Here is the PHP code that scored 100 on codility:

$sum=0;

//One way of cloning the A:
$start = array();
$end = array();

foreach ($A as $key=>$value)
{
$start[]=0;
$end[]=0;   
}  

for ($i=0; $i<count($A); $i++)
{
  if ($i<$A[$i]) 
  $start[0]++;
  else        
  $start[$i-$A[$i]]++;

  if ($i+$A[$i] >= count($A))   
  $end[count($A)-1]++;
  else
  $end[$i+$A[$i]]++;
}
$active=0;
for ($i=0; $i<count($A);$i++)
{
  $sum += $active*$start[$i]+($start[$i]*($start[$i]-1))/2;
  if ($sum>10000000) return -1;
  $active += $start[$i]-$end[$i];
}
return $sum;

However I dont understand the logic. This is just transformed C++ code from above. Folks, can you elaborate on what you were doing here, please?

Answer 4

Here's a two-pass C++ solution that doesn't require any libraries, binary searching, sorting, etc.
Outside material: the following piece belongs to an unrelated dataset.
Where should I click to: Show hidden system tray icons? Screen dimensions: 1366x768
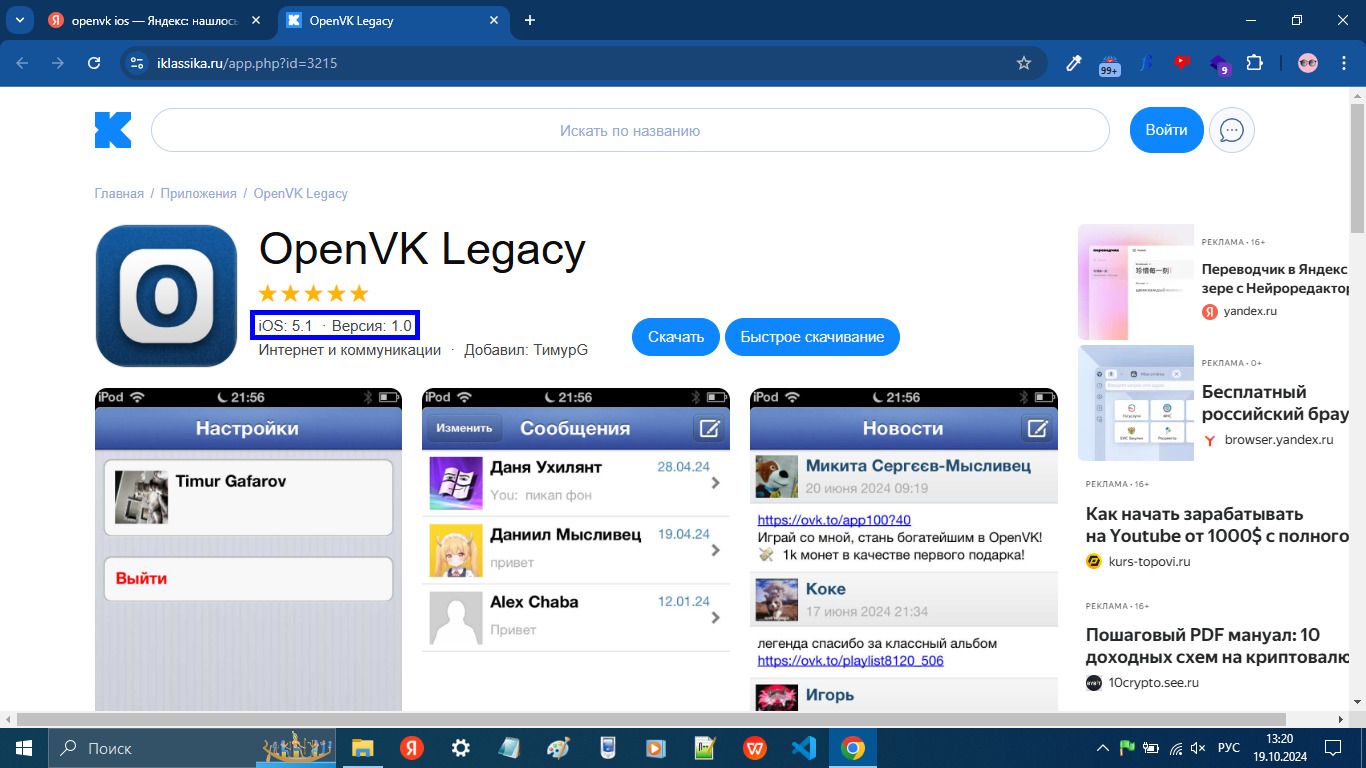point(1103,748)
int solution(vector<int> &A) {
    #define countmax 10000000
    int count = 0;
    // init lower edge array
    vector<int> E(A.size());
    for (int i = 0; i < (int) E.size(); i++)
        E[i] = 0;
    // first pass
    // count all lower numbered discs inside this one
    // mark lower edge of each disc
    for (int i = 0; i < (int) A.size(); i++)
    {
        // if disc overlaps zero
        if (i - A[i] <= 0)
            count += i;
        // doesn't overlap zero
        else {   
            count += A[i];
            E[i - A[i]]++;
        }
        if (count > countmax)
            return -1;
    }
    // second pass
    // count higher numbered discs with edge inside this one
    for (int i = 0; i < (int) A.size(); i++)
    {
        // loop up inside this disc until top of vector
        int jend = ((int) E.size() < (long long) i + A[i] + 1 ? 
                    (int) E.size() : i + A[i] + 1);
        // count all discs with edge inside this disc
        // note: if higher disc is so big that edge is at or below 
        // this disc center, would count intersection in first pass
        for (int j = i + 1; j < jend; j++)
            count += E[j];
        if (count > countmax)
            return -1;
    }
    return count;
}

Answer 5

C# 100/100 with O(N*log(N)) time complexity and O(N) space complexity.

The main ideas:

1. Make 2 sorted arrays: left points and right points.
2. Merge these arrays into one boolean array where true means "opening" and false means "closing" an interval.
3. Run through the boolean array and count opened intervals, sum them up.

_

public int solution(int[] A) 
{        
    var sortedStartPoints = A.Select((value, index) => (long)index-value).OrderBy(i => i).ToArray();
    var sortedEndPoints = A.Select((value, index) => (long)index+value).OrderBy(i => i).ToArray();     

    // true - increment, false - decrement, null - stop
    var points = new bool?[2*A.Length];

    // merge arrays
    for(int s=0, e=0, p=0; p < points.Length && s < sortedStartPoints.Length; p++)
    {
        long startPoint = sortedStartPoints[s];
        long endPoint = sortedEndPoints[e];
        if(startPoint <= endPoint)
        {
            points[p] = true;
            s++;
        }
        else
        {
            points[p] = false;
            e++;
        }
    }

    int result = 0;
    int opened = 0;
    // calculate intersections
    foreach(bool? p in points.TakeWhile(_ => _.HasValue))
    {
        if(result > 10000000)
            return -1;

        if(p == true)
        {
            result += opened;
            opened++;
        }
        else
        {                
            opened--;
        }
    }

    return result;
}

Answer 6

count = 0
for (int i = 0; i < N; i++) {
  for (int j = i+1; j < N; j++) {
    if (i + A[i] >= j - A[j]) count++;
  }
}

It is O(N^2) so pretty slow, but it works.